La Cour se dit frappée par le fait que, "malgré la tentative de suicide de Joselito Renolde et le diagnostic porté sur son état mental, l'opportunité de son hospitalisation dans un établissement psychiatrique ne semble jamais avoir été discutée".

"À la lumière de l'obligation de l'État de prendre préventivement des mesures d'ordre pratique pour protéger tout individu dont la vie est menacée, on peut s'attendre à ce que les autorités, qui sont en présence d'un détenu dont il est avéré qu'il souffre de graves problèmes mentaux et présente des risques suicidaires, prennent les mesures particulièrement adaptées en vue de s'assurer de la compatibilité de cet état avec son maintien en détention", reproche la Cour à la France.

"À défaut de placement de Joselito Renolde dans un établissement psychiatrique, les autorités responsables françaises devaient à tout le moins, estime la Cour, lui assurer des soins médicaux correspondant à la gravité de son état".

Or, relève la Cour, selon les experts, "la mauvaise observance du traitement a pu favoriser le passage à l'acte suicidaire de Joselito Renolde dans un contexte délirant" et elle éprouve les plus grands doutes sur "l'opportunité de laisser à un détenu souffrant de troubles psychotiques avérés le soin de gérer lui-même quotidiennement son traitement sans aucune surveillance".

"La vulnérabilité des malades mentaux appelle une protection particulière, rappelle la Cour pour qui "il en va d'autant plus ainsi lorsqu'un détenu souffrant de troubles graves est placé, comme en l'espèce, en isolement ou cellule disciplinaire pour une longue durée, ce qui ne peut manquer d'avoir des répercussions sur son état psychique, et qu'il a déjà effectivement tenté de mettre fin à ses jours peu de temps auparavant".

Alfredo Allegra

26 X 2008

___________

(1) CEDH, 16 oct. 2008, n° 5608/05, Renolde c/ France, note Mihaela Matei, Juriste à l'Institut Droit et Santé (Gaz. Pal., n° 70, 11 mars 2009, p. 42).


2 commentaires

question

  • Par Pauline le

Bonjour maître,


Je travaille actuellement en droit sur ce cas.

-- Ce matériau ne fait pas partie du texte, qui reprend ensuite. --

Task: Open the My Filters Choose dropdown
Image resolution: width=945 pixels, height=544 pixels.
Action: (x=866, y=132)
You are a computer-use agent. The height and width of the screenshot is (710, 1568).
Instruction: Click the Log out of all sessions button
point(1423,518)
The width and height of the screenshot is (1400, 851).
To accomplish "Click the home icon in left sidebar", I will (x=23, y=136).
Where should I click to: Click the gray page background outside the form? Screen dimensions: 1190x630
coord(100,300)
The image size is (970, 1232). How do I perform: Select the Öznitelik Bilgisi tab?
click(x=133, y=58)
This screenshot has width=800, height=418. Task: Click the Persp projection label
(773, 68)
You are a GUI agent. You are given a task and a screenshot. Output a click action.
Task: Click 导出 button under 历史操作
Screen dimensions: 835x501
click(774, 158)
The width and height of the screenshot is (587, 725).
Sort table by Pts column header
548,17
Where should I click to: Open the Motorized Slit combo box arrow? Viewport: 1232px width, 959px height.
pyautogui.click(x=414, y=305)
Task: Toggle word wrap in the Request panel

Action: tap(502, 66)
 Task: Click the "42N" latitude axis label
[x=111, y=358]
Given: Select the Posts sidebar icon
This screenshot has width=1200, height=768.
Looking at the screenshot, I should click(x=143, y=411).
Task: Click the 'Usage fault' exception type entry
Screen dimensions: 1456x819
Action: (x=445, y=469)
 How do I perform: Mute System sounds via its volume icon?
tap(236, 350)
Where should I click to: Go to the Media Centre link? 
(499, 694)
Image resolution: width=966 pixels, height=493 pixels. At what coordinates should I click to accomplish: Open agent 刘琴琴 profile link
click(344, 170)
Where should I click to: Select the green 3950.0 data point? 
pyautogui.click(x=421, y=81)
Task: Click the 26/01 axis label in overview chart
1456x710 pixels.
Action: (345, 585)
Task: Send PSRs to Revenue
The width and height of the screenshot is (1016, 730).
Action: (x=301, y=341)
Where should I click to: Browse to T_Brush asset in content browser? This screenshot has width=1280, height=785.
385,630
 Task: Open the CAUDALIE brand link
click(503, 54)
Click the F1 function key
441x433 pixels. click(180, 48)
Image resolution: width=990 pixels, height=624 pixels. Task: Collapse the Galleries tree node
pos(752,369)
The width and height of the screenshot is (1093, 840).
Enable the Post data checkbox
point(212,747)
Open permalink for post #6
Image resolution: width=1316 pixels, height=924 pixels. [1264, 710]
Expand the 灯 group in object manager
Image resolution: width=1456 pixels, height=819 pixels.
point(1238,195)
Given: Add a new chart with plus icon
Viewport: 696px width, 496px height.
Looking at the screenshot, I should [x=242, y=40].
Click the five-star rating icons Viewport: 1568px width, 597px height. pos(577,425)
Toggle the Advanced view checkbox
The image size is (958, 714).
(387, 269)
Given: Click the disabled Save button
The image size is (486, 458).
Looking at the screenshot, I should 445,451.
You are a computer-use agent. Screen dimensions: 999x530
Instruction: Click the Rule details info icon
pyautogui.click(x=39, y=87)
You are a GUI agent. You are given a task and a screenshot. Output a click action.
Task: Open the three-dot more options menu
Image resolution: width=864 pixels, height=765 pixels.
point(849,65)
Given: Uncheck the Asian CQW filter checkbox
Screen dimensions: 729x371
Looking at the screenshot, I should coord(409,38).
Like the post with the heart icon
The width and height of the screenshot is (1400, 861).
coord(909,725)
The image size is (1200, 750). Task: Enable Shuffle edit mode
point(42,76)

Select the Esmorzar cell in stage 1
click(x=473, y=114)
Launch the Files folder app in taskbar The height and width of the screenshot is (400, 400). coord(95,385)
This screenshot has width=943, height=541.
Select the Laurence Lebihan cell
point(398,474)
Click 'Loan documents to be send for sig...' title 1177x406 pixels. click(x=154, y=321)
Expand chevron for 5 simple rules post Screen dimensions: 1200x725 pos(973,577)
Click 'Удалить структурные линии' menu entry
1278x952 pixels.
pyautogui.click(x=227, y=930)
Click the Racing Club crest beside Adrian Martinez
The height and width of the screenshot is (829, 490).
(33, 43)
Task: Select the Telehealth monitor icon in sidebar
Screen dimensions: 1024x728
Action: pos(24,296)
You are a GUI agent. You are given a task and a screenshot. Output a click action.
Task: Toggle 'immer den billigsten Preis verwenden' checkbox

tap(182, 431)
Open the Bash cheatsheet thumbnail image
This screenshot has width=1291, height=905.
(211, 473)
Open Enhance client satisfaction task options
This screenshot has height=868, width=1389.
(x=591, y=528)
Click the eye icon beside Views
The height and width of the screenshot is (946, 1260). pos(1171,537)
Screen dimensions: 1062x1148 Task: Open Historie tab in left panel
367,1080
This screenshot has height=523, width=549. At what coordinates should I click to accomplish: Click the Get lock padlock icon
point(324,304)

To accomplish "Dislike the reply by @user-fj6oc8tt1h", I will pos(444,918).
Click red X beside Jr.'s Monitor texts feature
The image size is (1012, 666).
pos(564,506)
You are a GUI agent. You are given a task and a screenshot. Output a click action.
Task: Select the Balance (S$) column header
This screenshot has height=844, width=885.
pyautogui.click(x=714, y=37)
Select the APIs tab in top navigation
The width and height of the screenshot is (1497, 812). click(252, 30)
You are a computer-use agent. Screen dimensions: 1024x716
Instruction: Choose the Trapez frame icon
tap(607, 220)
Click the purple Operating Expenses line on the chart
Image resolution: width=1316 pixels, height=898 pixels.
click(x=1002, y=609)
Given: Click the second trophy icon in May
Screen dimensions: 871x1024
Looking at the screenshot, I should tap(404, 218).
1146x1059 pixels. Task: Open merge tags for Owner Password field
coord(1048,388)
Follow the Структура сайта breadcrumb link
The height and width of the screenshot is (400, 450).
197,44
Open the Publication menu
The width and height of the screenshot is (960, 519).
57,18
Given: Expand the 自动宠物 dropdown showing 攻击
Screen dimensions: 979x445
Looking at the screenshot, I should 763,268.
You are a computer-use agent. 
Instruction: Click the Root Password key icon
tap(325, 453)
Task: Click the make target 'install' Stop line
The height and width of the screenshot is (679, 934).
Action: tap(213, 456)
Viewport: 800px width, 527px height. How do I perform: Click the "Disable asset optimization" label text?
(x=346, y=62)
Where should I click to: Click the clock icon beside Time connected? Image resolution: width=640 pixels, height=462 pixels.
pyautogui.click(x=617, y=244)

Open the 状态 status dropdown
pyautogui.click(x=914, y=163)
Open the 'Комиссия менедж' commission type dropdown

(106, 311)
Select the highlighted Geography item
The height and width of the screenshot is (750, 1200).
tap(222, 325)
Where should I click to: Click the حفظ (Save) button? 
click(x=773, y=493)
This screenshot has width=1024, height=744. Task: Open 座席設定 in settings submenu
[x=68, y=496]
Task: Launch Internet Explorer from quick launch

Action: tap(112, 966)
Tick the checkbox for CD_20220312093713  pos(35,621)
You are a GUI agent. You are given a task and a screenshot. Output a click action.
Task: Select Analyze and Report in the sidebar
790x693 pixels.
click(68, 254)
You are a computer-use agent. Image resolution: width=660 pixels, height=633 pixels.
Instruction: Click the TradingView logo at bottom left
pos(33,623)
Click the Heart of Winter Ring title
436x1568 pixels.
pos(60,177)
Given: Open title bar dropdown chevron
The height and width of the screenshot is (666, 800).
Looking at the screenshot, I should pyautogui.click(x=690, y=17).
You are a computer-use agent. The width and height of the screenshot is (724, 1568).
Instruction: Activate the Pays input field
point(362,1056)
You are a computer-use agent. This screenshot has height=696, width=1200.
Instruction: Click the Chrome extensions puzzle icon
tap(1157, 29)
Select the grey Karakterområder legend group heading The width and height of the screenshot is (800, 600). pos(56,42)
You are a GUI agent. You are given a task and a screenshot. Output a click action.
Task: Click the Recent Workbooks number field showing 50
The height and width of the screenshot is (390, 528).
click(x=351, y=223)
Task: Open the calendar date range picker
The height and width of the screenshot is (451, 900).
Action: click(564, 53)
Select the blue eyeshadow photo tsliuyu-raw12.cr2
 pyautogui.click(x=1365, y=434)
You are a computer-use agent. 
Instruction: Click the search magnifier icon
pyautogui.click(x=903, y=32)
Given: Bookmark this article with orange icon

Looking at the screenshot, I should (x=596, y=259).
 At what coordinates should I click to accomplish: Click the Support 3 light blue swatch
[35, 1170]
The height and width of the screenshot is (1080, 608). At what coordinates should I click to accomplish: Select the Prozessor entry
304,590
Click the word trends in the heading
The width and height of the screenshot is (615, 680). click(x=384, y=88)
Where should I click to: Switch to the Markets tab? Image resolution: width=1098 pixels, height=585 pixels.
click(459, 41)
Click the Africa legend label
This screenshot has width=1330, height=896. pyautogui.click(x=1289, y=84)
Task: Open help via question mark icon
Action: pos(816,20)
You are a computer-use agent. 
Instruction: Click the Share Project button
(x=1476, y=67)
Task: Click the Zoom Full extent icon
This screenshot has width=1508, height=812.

Je voudrais savoir que demandait la famille Renolde hormis la reconnaissance de la violation de deux articles ?

Je veux dire, il y a-t-il des dédommagements financiers, et si oui, de quel montant ?


Je vous remercie par avance pour l'attention portée à ce commentaire et votre réponse,

Cordialement,


Pauline


Dédommagement financier

  • Par AA le

C'est la soeur qui a introduit la procédure devant la Cour de Strasbourg et elle ne demandait ni dommages-intérêts ni remboursement de frais irrépéttibles.

Vous avez les références au pied de l'article et vous pouvez donc facilement localiser cet arrêt sur le site du Conseil de l'Europe.